Tilt-up was born in the early 1900s, when architect-contractor Robert Aiken built several buildings in the Midwest. Wall panels were cast on a framed tilt-table, face up so precast architectural elements could be attached. The entire assembly was tilted up with jack screws. Once vertical, the concrete panel was braced and the tilt-table was stripped, lowered, and prepared for the next panel. The concept languished, however, during the Great Depression of the 1930s, when most construction was publicly funded and labor-saving methods were not a priority.
The post-World War II construction boom, coupled with a shortage of skilled labor, created a demand for more efficient methods. The advent of high-capacity mobile cranes, portable welding machines, and ready-mix trucks enabled contractors to erect tilt-up buildings quickly. Thus the tilt-up market was gaining momentum when Concrete Construction was launched in 1956.
During the 1950s and 1960s, manufacturers developed accessories specifically for tilt-up construction, such as custom lifting devices, temporary braces, and chemical bond breakers. In the early 1970s, engineers began developing designs to use tilt-up concrete walls as load-bearing structural elements. The proliferation of microcomputers enabled more sophisticated architectural treatments and complex panel shapes.
At Home in Tilt-up
While simple, low-rise commercial buildings have remained a market staple over the decades, tilt-up contractors have made inroads into residential and multistory applications. In addition, various decorative techniques have made the plain tilt-up box unrecognizable.
The February 1963 issue featured luxury 3600-square-foot tilt-up houses in California. The cost per square foot was $11, about 25% lower than a typical custom home in the area. The exterior walls featured native stones hand set into the panels in prearranged patterns.

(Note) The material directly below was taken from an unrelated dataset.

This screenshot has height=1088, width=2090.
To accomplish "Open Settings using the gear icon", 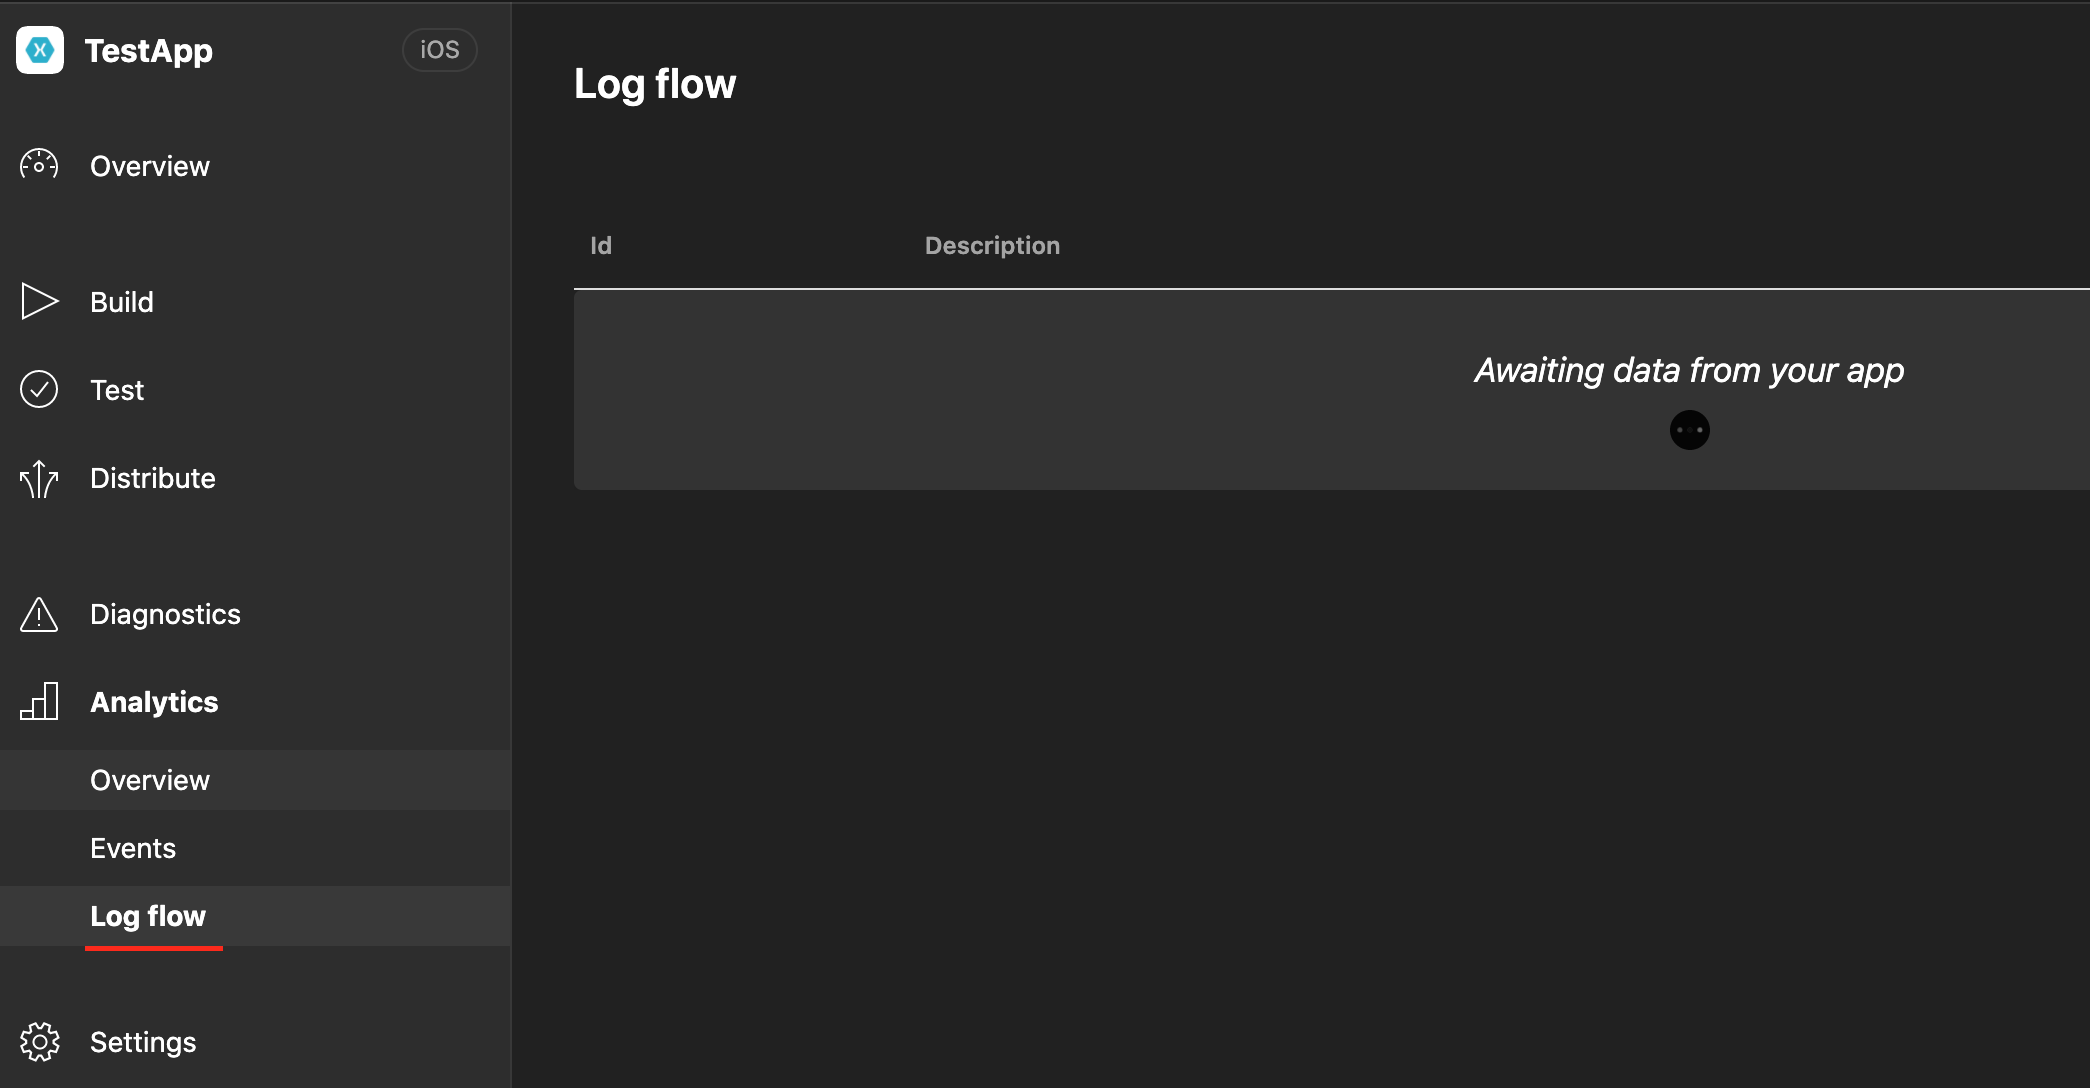I will pos(40,1041).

At the other end of the spectrum, a May 1970 article covered the use of tilt-up in low-cost concrete homes that could be built and sold as a shell for as little as $4,000 apiece. The outside wall units were 8 feet high, 46 inches wide, and 6 inches thick. The panels consisted of 2 inches of concrete as an inside layer, 2 inches of rigid polystyrene foam in the center, and 2 inches of white concrete finished with 1-inch green stones.
Tilt-up on the Rise
Empirical design formulas developed in the early 1970s, along with the availability of microcomputers and software for sophisticated analysis of panel lifting stresses, soon led to the routine use of panels three and four stories high with large openings for windows. These trends opened a new market for tilt-up, according to a May 1988 report.
However, the ancestor of these multistory buildings was detailed in a September 1968 article on a tilt-up factory built in Chicago in 1912. The four-story walls were laid out horizontally on a platform resting on steel jacks. The wall forms were filled with concrete and left to set for 48 hours. The walls consisted of 12- and 16-inch curtain walls between 16-inch pilasters spaced on 16-foot centers. It took 8 hours to raise the slabs using 9-foot screws driven by a continuous shaft powered by a 5-hp steam engine.
A July 80 article covered a new development: the use of post-tensioning to overcome lifting stresses in tilt-up panels. This technique enabled contractors to erect tall, intricate architectural panels without using conventional strongbacks.
The Decorative Front
Early panel designs were utilitarian, but over the years tilt-up construction moved upscale with a wide range of architectural treatments. Of the 272 million square feet of tilt-up wall surface constructed in 2001, 15% to 20% used decorative techniques.
A January 1966 article described the use of exposed-aggregate panels that cost only 10 cents more per square foot than a plain-troweled concrete tilt-up wall. The October 1971 issue reported on new casting techniques allowing the fabrication of large numbers of panels offering more textures and colors than could be precast in a plant or placed by a stone mason.
A March 1991 article featured a project that used trompe d'oeil (“fool the eye”) painting techniques to create the illusion of relief on the building façade. More recently, real detail and depth have been added using exterior insulation and finish systems (EIFS), as explained in a June 2002 report. Shapes such as columns and cornices are made from polystyrene foam and bonded to the concrete walls, polymer cement is applied with plastic netting as reinforcement, and colored polymer-cement finish coats are applied.